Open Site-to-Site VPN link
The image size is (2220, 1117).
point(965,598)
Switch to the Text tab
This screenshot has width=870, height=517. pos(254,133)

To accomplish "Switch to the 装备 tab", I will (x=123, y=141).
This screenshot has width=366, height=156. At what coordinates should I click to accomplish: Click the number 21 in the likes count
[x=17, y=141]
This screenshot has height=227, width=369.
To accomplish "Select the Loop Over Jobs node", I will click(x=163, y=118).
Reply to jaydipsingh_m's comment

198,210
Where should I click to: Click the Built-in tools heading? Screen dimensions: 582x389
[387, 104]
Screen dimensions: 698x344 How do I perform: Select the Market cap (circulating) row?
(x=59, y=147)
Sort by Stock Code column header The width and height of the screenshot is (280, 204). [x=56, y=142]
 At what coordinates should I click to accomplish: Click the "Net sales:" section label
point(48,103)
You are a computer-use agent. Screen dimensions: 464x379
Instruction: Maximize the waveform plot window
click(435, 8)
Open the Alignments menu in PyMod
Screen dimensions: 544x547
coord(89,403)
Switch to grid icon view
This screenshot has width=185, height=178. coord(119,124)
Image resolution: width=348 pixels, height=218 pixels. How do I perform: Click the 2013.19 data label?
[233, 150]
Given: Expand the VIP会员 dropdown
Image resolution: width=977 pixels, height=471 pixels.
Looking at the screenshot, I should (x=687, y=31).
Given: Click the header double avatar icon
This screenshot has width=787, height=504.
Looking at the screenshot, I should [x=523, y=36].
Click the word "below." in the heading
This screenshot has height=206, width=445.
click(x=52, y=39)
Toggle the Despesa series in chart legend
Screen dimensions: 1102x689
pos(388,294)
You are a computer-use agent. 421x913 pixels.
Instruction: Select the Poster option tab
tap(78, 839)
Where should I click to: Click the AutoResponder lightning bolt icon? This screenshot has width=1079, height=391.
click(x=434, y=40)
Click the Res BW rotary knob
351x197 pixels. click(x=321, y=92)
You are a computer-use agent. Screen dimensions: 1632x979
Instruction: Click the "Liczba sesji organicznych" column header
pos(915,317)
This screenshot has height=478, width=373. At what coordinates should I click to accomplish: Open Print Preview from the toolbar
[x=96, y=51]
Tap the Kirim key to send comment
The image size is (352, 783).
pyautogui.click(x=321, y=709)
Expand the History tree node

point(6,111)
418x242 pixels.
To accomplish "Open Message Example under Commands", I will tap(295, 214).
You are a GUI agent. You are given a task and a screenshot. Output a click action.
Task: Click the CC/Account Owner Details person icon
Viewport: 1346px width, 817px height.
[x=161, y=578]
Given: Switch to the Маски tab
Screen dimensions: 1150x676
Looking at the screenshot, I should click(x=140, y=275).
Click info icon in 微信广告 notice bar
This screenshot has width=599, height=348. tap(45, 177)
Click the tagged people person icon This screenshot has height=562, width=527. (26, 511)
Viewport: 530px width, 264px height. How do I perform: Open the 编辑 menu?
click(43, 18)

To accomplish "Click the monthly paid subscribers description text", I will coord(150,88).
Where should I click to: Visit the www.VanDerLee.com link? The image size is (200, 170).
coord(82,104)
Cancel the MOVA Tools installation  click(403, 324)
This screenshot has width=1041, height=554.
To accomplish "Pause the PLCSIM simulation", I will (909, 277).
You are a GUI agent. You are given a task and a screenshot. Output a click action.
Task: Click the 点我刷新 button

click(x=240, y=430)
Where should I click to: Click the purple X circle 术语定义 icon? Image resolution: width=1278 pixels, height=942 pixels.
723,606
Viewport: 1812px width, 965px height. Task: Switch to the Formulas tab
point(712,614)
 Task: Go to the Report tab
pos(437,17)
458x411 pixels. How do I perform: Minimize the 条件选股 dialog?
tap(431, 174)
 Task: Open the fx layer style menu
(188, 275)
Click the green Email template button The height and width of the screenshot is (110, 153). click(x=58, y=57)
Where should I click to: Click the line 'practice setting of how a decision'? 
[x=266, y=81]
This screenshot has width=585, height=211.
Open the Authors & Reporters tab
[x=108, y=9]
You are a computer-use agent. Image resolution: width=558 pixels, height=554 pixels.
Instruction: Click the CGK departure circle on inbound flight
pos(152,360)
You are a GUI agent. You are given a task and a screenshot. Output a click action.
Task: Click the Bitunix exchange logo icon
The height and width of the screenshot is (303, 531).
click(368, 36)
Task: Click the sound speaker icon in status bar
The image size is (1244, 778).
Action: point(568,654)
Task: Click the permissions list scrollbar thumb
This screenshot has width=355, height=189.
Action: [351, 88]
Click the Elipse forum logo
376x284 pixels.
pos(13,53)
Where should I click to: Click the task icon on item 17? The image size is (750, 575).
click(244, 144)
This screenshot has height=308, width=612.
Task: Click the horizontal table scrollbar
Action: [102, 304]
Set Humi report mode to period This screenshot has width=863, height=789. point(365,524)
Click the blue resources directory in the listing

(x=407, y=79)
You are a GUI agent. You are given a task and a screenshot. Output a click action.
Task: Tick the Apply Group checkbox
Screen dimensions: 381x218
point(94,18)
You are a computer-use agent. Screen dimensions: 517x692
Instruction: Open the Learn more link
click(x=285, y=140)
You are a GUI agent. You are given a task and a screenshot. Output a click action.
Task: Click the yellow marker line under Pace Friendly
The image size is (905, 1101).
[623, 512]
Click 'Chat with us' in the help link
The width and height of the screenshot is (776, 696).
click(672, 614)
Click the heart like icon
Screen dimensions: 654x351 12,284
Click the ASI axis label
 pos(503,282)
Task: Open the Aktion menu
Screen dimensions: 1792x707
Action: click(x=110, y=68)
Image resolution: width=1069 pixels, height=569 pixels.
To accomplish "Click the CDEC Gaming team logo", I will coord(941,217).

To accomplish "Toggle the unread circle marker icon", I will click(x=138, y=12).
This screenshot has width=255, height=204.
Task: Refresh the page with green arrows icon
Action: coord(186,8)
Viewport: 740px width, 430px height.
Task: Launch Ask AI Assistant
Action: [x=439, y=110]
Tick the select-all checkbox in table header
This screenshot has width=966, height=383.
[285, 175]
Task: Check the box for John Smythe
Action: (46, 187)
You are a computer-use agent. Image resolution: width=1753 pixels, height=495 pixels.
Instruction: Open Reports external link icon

::::::

▸ **Task statement**: Return, from the data above, each line in which the string "computer" appears.

▸ **Result of this task**:
You are a computer-use agent. Screen dimensions: 464x379
You are a computer-use agent. 421x913 pixels.
You are a computer-use agent. Screen dimensions: 1632x979
You are a computer-use agent. Image resolution: width=558 pixels, height=554 pixels.
You are a computer-use agent. Screen dimensions: 517x692
You are a computer-use agent. Image resolution: width=1753 pixels, height=495 pixels.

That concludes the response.